Zum Glück gibt es andere Zeitrechnungen. Eine dieser alternativen Zählweisen prägt unsere abendländische Kultur in einem Maße, dass es erschreckend ist, wie wenige Menschen (noch) mit ihr vertraut sind: das Kirchenjahr. Wir hätten nicht nur zahlreiche Feiertage weniger ohne diesen etwas angestaubten, schrägen Blick auf die Zeitläufte – wir wären auch um einige Hoffnung ärmer, wie Sabrina Wilkenshof zeigt.
Wie man den Staub von der Hoffnung putzt
Das Kirchenjahr beginnt (zumindest in der evangelischen und der katholischen Kirche) mit dem 1. Advent und endet mit dem Toten- oder Ewigkeitssonntag Ende November. In der Reformation hat man diesen abweichenden Blick auf die Zeit entwickelt, der die (kirchlichen) Festtage im Jahreskreis als Grundfeste einer anderen zeitlichen Ordnung begreift: einer Ordnung, die „alle Jahre wieder“ dieselben Stationen, dieselben Rituale wiederholt (im Unterschied zum unerbittlich fortlaufenden Kalender) – und sich so als Spiegel menschlicher Erfahrungen zwischen Anfängen und Enden anbietet.

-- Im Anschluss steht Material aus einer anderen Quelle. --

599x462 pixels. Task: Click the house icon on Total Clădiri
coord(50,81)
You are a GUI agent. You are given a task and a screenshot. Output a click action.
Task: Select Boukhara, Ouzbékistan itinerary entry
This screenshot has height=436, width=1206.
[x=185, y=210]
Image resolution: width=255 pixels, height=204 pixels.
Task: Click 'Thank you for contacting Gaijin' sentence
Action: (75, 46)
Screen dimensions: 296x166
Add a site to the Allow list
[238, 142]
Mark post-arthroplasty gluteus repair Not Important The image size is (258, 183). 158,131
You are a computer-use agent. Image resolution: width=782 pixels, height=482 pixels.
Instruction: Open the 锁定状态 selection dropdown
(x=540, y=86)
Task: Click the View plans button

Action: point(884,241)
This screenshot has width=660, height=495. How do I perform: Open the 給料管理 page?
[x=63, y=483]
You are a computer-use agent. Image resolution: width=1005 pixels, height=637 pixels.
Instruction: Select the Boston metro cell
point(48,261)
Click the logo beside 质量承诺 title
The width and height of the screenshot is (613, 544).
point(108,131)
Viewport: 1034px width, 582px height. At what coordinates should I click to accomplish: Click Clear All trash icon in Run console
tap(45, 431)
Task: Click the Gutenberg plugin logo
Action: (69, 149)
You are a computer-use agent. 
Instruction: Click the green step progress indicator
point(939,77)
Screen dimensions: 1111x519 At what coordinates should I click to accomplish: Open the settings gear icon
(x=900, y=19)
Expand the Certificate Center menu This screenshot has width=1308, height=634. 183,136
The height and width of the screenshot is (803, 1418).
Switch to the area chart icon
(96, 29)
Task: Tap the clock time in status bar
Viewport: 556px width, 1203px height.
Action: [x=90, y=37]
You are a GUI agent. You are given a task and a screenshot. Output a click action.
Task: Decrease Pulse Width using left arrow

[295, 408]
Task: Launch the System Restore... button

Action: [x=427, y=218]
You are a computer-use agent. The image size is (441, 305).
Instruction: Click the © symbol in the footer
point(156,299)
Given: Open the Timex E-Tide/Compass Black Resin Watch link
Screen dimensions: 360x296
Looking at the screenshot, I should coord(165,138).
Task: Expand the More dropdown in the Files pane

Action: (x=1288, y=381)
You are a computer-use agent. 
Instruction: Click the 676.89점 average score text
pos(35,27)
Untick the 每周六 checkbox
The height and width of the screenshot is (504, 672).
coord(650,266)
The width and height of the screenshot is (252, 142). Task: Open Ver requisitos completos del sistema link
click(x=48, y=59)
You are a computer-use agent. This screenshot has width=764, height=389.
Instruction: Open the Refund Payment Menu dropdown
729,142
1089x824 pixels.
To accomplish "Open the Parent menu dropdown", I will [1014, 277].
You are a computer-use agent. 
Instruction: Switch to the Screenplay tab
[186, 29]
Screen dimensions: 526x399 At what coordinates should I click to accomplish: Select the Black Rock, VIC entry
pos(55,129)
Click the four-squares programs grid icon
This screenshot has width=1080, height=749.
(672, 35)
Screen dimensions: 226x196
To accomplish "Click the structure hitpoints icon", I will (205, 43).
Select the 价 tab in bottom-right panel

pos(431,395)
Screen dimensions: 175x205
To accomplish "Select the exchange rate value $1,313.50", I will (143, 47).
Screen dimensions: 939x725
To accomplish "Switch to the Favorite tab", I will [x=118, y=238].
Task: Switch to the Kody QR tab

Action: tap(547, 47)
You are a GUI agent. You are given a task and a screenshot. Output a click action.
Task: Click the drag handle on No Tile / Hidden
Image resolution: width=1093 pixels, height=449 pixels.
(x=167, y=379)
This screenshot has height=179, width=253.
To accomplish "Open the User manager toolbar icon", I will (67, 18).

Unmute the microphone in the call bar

Weihnachten, Karfreitag, Ostersonntag, Pfingsten oder die vielen Momente in der den längsten Teil des Kirchenjahres ausmachenden Trinitatiszeit:
“All die Feste, die man in der Kirche feiert, spiegeln … Lebenserfahrungen des Anfangens, Aufhörens und Weitermachens wider.“
Die in Bayern, hinter den sieben Bergen lebende Theologin Sabrina Wilkenshof hat mit Wie man den Staub von der Hoffnung putzt ein Buch geschrieben, in dem gar nicht so sehr diese langsam in Vergessengeheit geratende Tradition im Mittelpunkt steht – sondern die Möglichkeit, in und mit den wiederkehrenden Fixpunkten der Zeit eigene Erfahrungen zu machen. Ihre Methode ist es nicht, die (etwas angestaubten) christlichen Geschichten und Rituale an uns heranzutragen, in der Hoffnung, wir können mit ihnen etwas anfangen. Wilkenshof macht es genau anders herum: sie rückt das eigene, individuelle Leben, die Selbstzweifel, die Sorgen, die Kämpfe, den Druck, ganz nah vor den Spiegel der „alten Feiertage“, wo sich dann im Lichte ganz kleiner, alltäglicher Glaubensfragen und -sätze zärtliche Triebe der Hoffnung zeigen: befreit vom Staub, der sich Tag für Tag auf sie legt. Die Chance, die ihr diese alten Feiertage bieten: einem Leben und einem Glauben „ohne Bewertungen“ auf die Spur zu kommen. Zu entdecken ist ein Glaube, der tatsächlich frei macht.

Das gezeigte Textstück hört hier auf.